The placoid scales on sharks each have a small backward-facing spine that contribute to the skin’s rough texture. As the shark moves forward in the water, the spines create mini whirlwinds that minimize water resistance and give the large animal a freakishly stealthy silence. Some species of cartilaginous fish even have fused scales that form appendages. The rigid spikes found on a stingray tail or in the mouth of a sawfish are really just combined, modified placoid scales that have formed into stiff, rigid prongs.
The ganoid scale is found on bowfin, gar, sturgeon and bichirs. They have a similar chemical composition to the placoid scale, but are rhomboid-shaped and connected to each other by peg and socket joints. Like armor, they are extremely tough against even the sharpest predator’s teeth. Similar to the scales in bony fish, they grow with the fish, documenting their journey along the way.
Probably the least common scale is the cosmoid scale, which is only found on lungfish and the mostly extinct lobefin. These scales are made up of bone and a series of materials similar to the placoid. Not much is known about these scales or the fish that once wore them, but there are a multitude of theories that the cosmoid scale derived from the placoid scale.

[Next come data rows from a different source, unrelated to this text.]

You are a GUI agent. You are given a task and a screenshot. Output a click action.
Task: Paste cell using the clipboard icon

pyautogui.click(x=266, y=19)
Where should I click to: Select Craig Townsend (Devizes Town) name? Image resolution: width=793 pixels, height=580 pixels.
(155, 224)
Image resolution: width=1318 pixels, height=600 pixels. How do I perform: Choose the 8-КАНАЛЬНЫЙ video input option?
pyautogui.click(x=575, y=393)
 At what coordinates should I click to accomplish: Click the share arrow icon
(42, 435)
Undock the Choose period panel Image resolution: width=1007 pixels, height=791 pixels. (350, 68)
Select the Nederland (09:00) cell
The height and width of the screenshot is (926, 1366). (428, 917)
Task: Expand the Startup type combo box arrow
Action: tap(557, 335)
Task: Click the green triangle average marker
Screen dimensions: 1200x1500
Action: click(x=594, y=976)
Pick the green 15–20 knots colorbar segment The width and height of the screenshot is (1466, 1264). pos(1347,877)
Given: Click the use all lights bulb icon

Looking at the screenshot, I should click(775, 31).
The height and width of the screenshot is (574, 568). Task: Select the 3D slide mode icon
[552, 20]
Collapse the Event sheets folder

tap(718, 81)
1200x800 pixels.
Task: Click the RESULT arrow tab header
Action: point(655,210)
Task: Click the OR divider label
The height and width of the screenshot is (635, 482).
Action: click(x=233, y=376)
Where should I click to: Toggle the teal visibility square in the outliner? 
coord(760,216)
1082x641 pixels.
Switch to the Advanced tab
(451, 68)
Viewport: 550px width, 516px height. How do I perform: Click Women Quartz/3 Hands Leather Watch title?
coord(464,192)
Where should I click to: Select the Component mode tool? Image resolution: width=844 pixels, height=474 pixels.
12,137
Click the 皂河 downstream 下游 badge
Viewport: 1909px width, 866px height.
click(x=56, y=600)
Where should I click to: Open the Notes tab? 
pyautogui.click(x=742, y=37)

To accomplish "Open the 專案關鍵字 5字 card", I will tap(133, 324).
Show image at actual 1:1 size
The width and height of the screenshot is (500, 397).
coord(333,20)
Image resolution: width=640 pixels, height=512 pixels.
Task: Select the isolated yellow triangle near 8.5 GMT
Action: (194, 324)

Not all fish have scales. There are a multitude of fish that are scaleless, most notably the catfish and the eel. Some fish, like the swordfish, are born with scales, but they permanently shed them as they grow. Scaleless fish are protected by thick mucus and, usually, a resilient skin that acts as a barrier to injury and parasites. The slippery slime may also aid in making them nearly impossible to hold.
Throughout history, fish scales have been used to make jewelry, arrowheads, medicine and leather. I make fish leather often and have found that the scales can be left in during some methods of tanning, but they either dissolve or end up falling out eventually. That said, some leather gets its intricate prints by utilizing scales in the tanning process. Such leather was used for drums, shoes, clothing and bags.
There were other uses as well. Shark skin was used as sandpaper, fish offcuts were used as fertilizer, and fish scales were (and still are) made into glue that can hold for long periods of time.
It’s quite possible that fish scales are being used now more than ever. They’re a common ingredient found in supplements across a wide range of industries. Fish scales contain collagen which is regularly used in skin, joint and anti-ageing products. A large percent of cosmetic manufacturers use the brilliant metallic scales to provide sheen and shimmer in their makeup. Fish scales also contain chitin, which is used in medicine, supplements, agriculture and as filler in car paint repairs. Most recently, scientists have begun to convert fish scales into a renewable power source, and there are even bio-plastics being made entirely from fish scales.
Unsurprisingly, fish scales are starting to show up on the culinary scene in recipes that require gelatine, or a sprinkling of flavorful crispy flakes. So while we’re quick to scrape them from our filets and fish leathers, they’re a remarkable learning tool for any family with a microscope and appreciation for the smaller things in life.